== Kutipan Dokumen

Yogyakarta (ANTARA News) - Pemerintah diharapkan menghargai keistimewaan Yogyakarta dengan tidak mengabaikan fakta sejarah, kata sejarawan dari Universitas Gadjah Mada Yogyakarta, Suhartono.

"Posisi Yogyakarta dengan keistimewaaannya jika berlatar belakang sejarah seharusnya tidak bisa dipisahkan dan dihilangkan," katanya pada dialog budaya `Yogyakarta Memang Istimewa`, di Bangsal Kepatihan Yogyakarta, Selasa malam.

Keistimewaan itu, menurut dia, di antaranya posisi Sultan sebagai Raja Keraton dan Paku Alam sebagai Adipati Pakualam.

Selain itu, Yogyakarta yang dulu sebagai ibu kota negara juga memberikan andil bagi terbentuknya Negara Kesatuan Republik Indonesia (NKRI) yang pada saat itu baru terbentuk.

====

Sebutkan semua hal yang dikemukakan berita di atas sebagai keistimewaan Yogyakarta.

== Data Ditampilkan

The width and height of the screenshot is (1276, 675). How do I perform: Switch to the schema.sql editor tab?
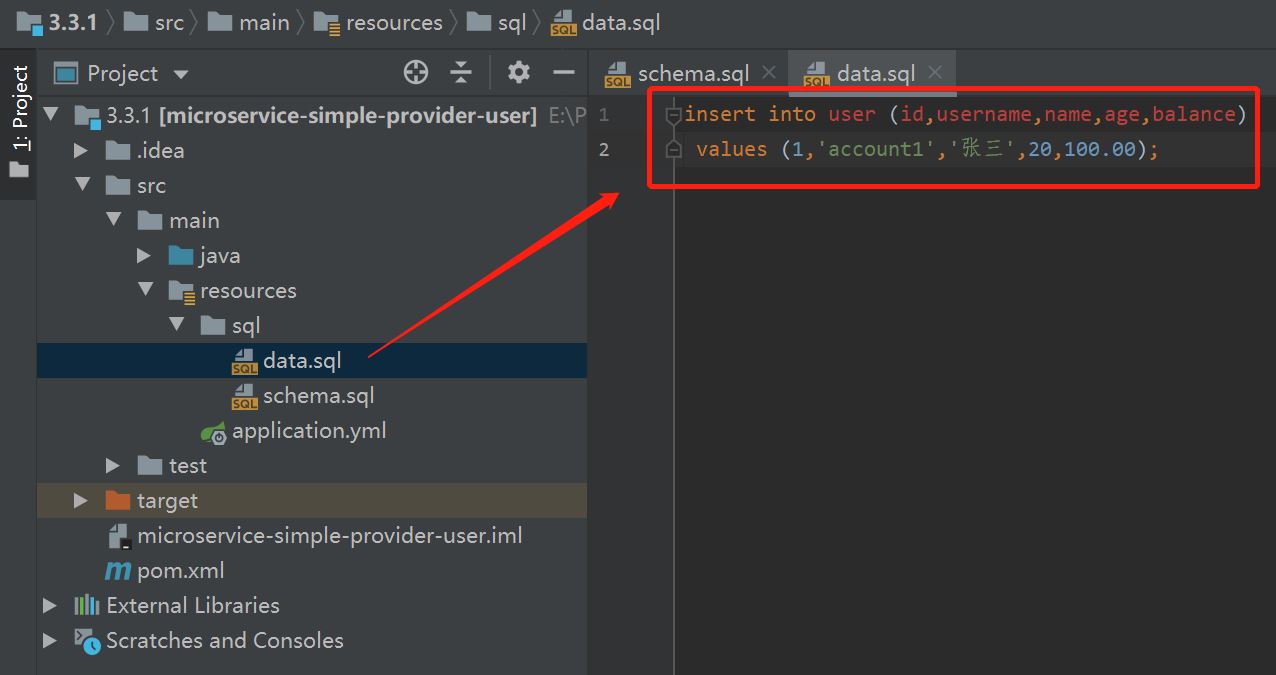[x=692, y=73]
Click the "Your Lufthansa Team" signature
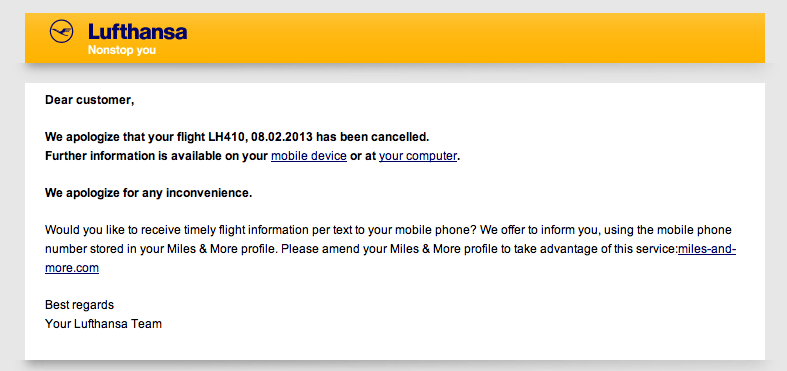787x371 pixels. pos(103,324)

====

Jawaban Latihan:
- Posisi Sultan sebagai Raja Keraton
- Posisi Paku Alam sebagai Adipati Pakualam
- Yogyakarta pernah menjadi ibu kota negara dan memberikan andil bagi terbentuknya Negara Kesatuan Republik Indonesia (NKRI)